= Paul S. Edwards =

American journalist

Paul S. Edwards is an American journalist and academic and previous editor of the Deseret News. As of 2019, he is the director of the Jack and Mary Lois Wheatley Institution of Brigham Young University (BYU).

== Education ==
Edwards graduated from BYU with honors and received both a JD and PhD in jurisprudence and social policy from the University of California, Berkeley. After law school, Edwards clerked for Judge Cecil F. Poole of the Ninth Circuit Court of Appeals.

== Career ==
Edwards taught in the political science department at BYU before becoming vice president for academic affairs at the Institute for Humane Studies. Prior to joining the Deseret News as the paper's opinion editor, Edwards served as executive vice president and provost at Southern Virginia University and as president of the Mercatus Center at George Mason University. In 2011, Edwards was appointed editor of the Deseret News, Utah's longest running daily. Edwards has appeared on Fox News and is a frequent commentator on religion in the public square, especially the Church of Jesus Christ of Latter-day Saints.

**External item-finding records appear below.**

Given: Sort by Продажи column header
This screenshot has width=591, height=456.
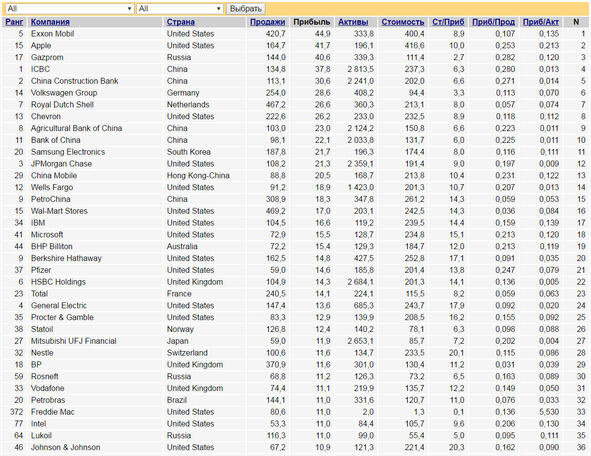Looking at the screenshot, I should pos(268,22).
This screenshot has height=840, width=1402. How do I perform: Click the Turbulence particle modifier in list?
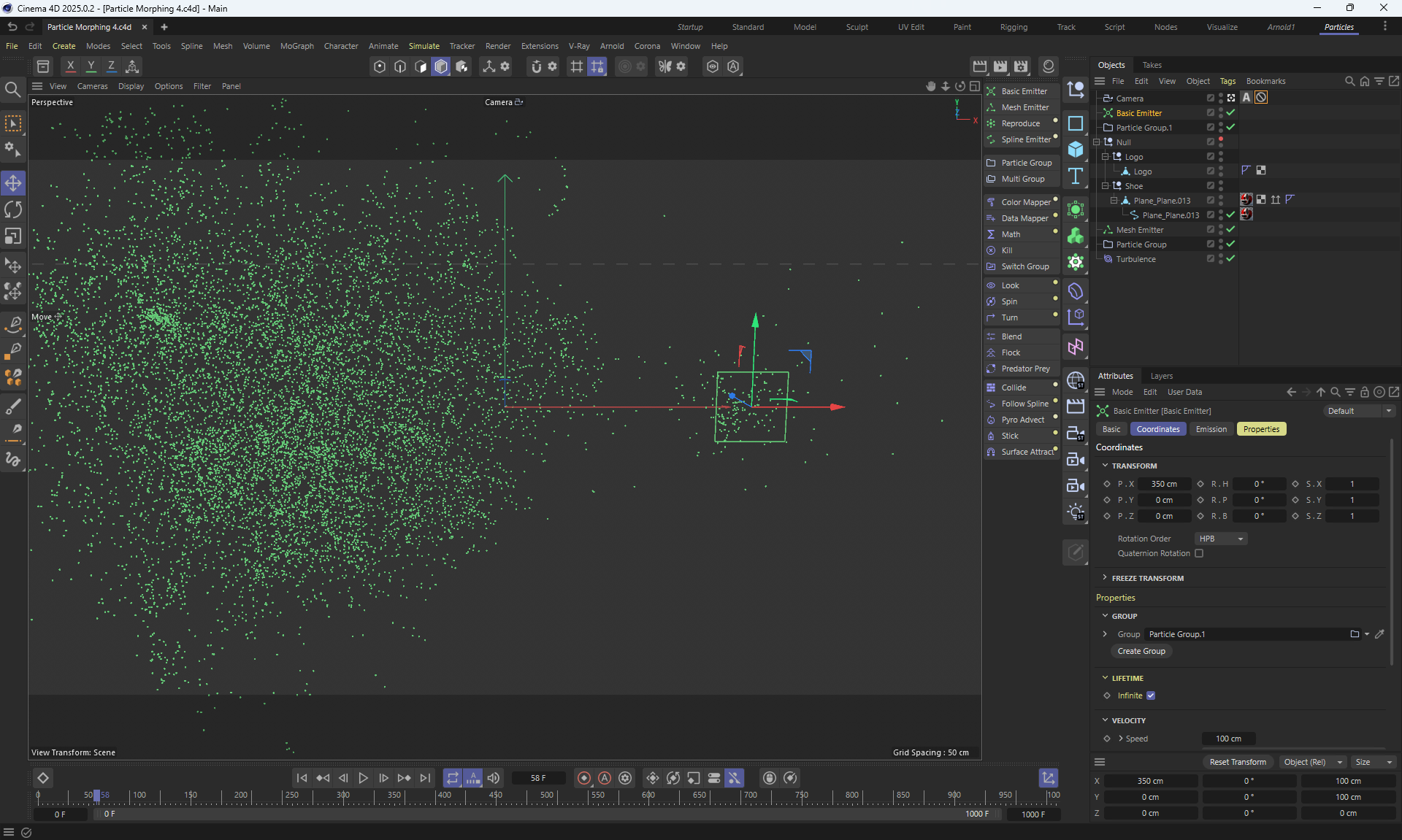click(x=1135, y=259)
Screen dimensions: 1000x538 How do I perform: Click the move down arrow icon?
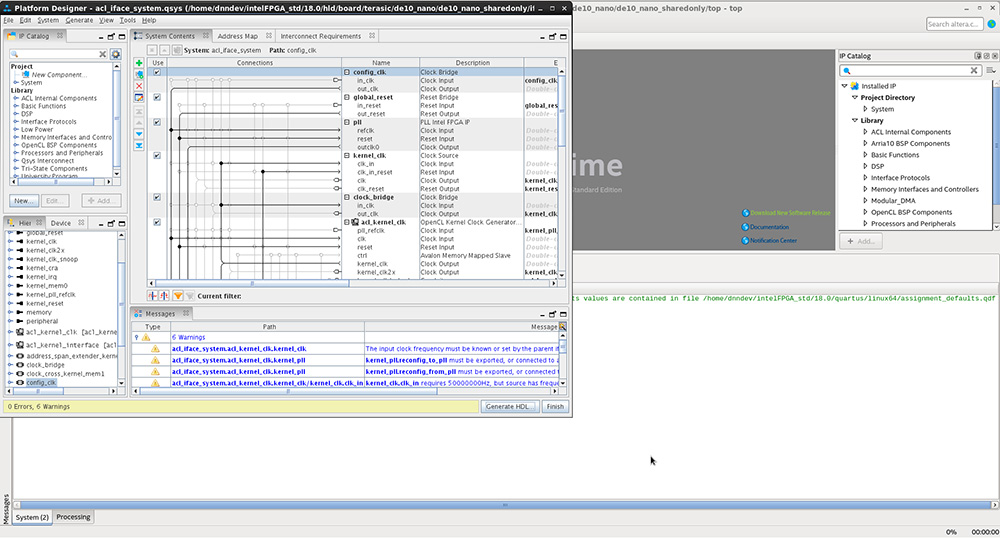coord(139,133)
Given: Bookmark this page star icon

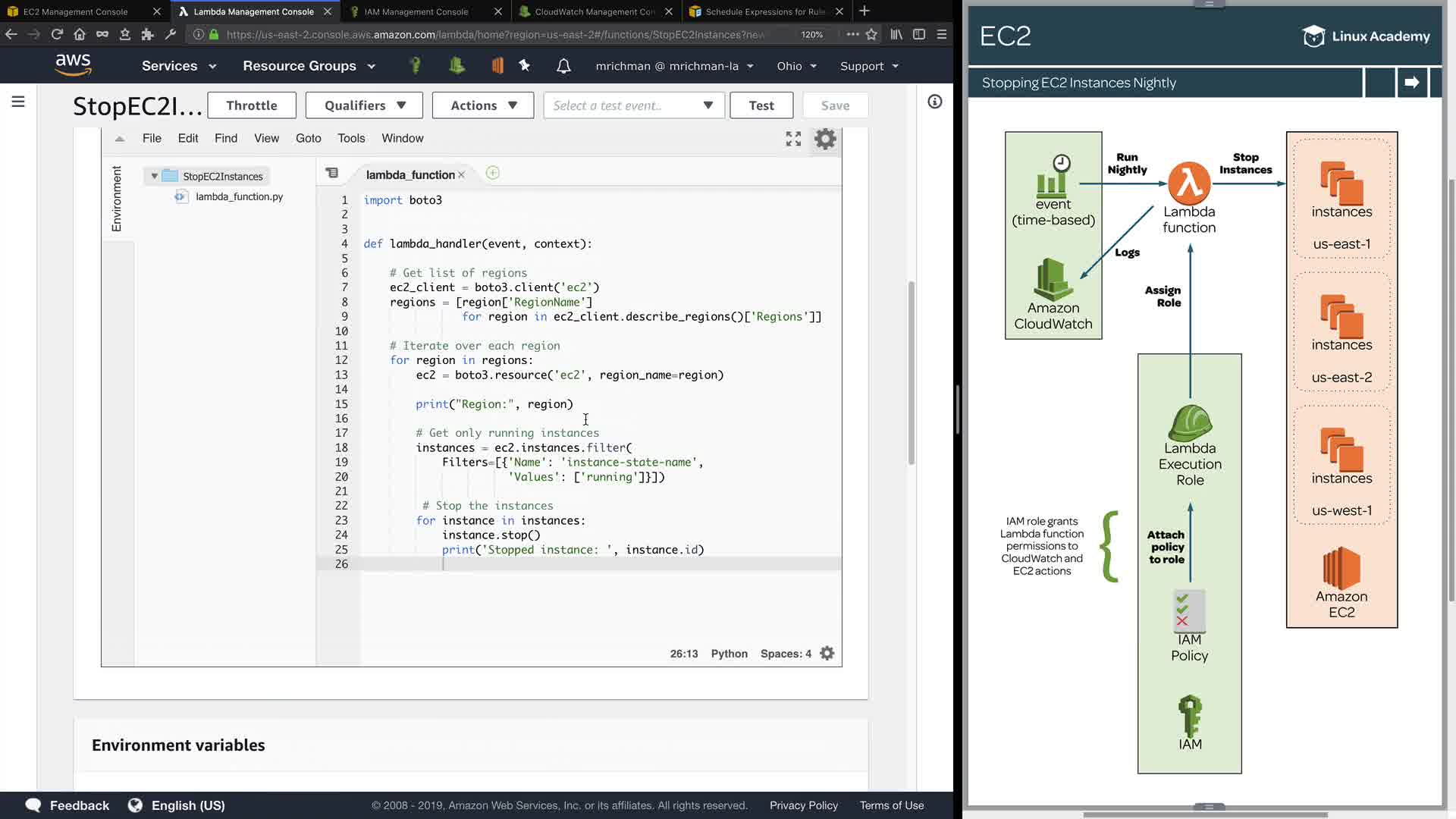Looking at the screenshot, I should [871, 34].
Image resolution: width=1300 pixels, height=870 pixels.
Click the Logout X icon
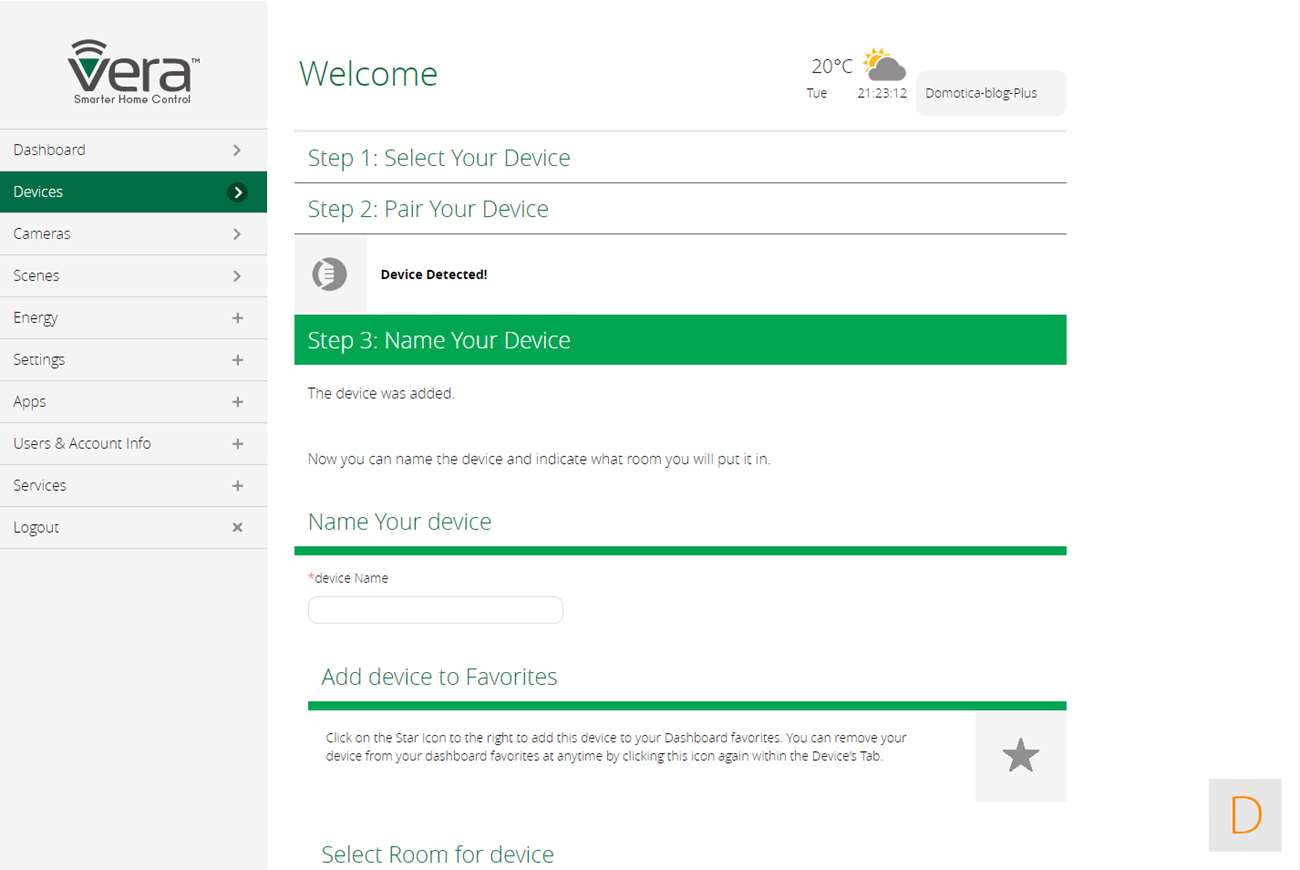click(237, 527)
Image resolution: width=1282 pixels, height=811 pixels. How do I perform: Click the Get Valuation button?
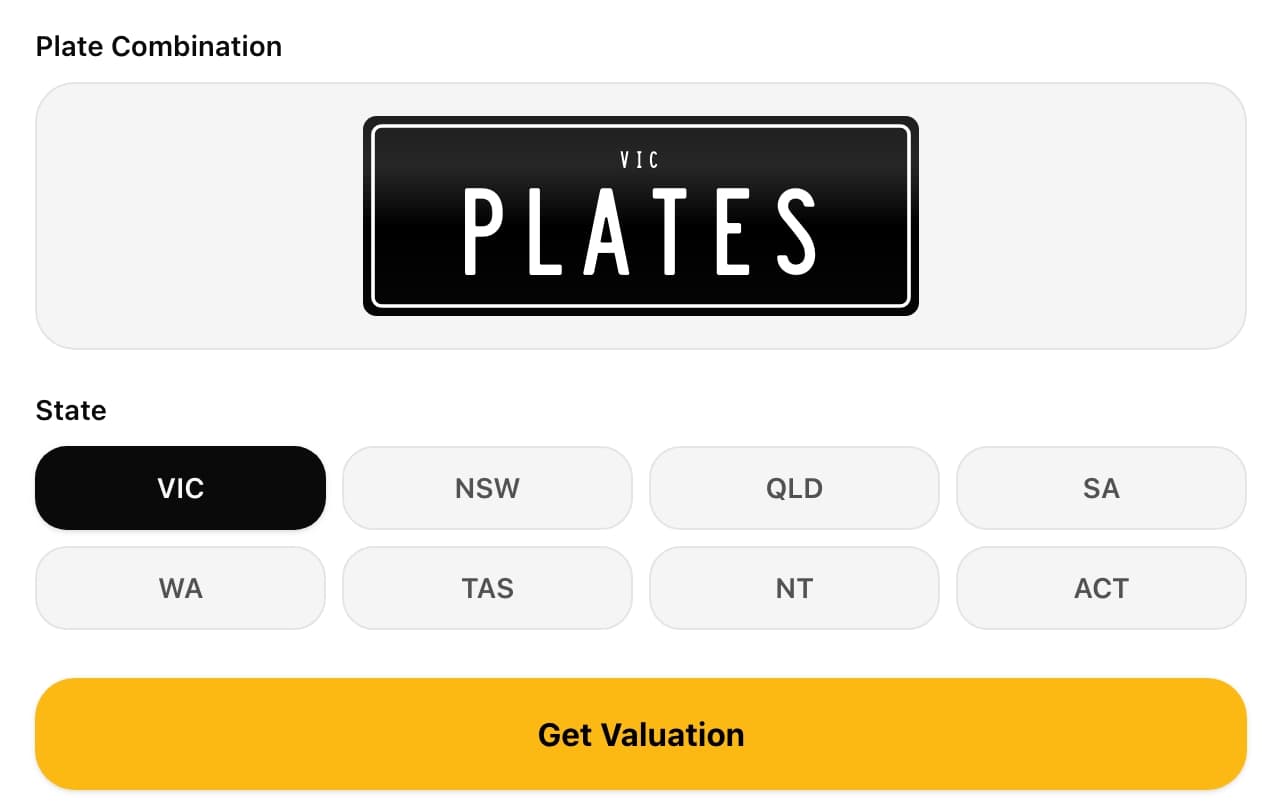640,733
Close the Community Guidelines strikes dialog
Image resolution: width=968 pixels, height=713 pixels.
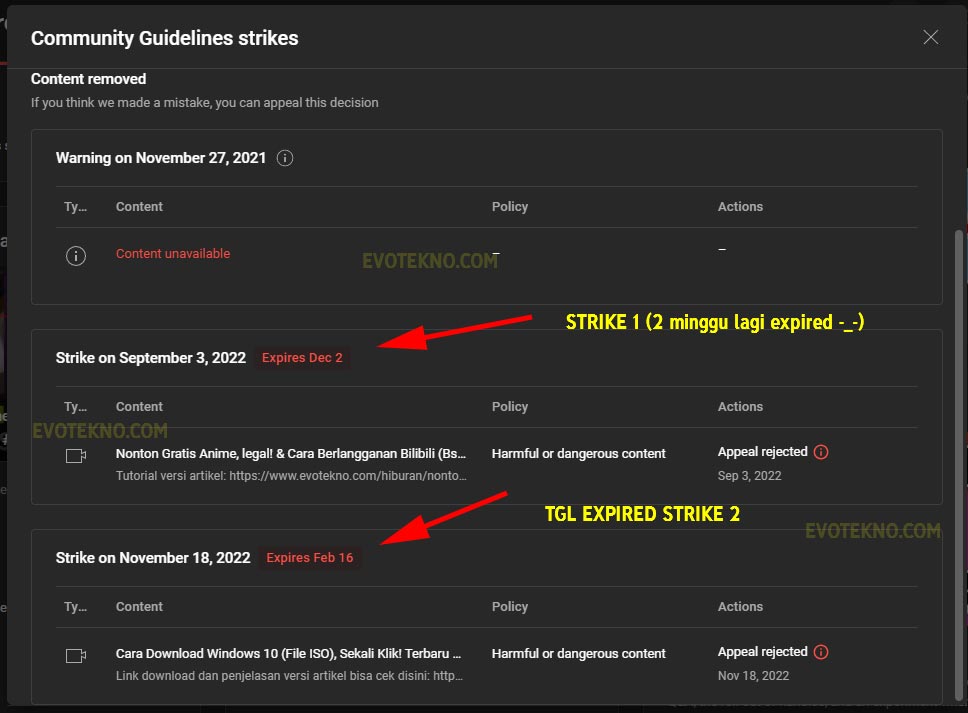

Edwards stepped down from the Deseret News in 2016 to take a position as assistant chief of staff in the administration of Utah Governor Gary Herbert, later becoming deputy chief of staff for policy and strategic communications.

In June 2019, it was announced that Edwards would leave Herbert's staff and become the director of the Wheatley Institution at BYU. He has worked at the Wheatley Institution since August 2019.

== Personal life ==
Edwards and his wife, Margo, are the parents of four children.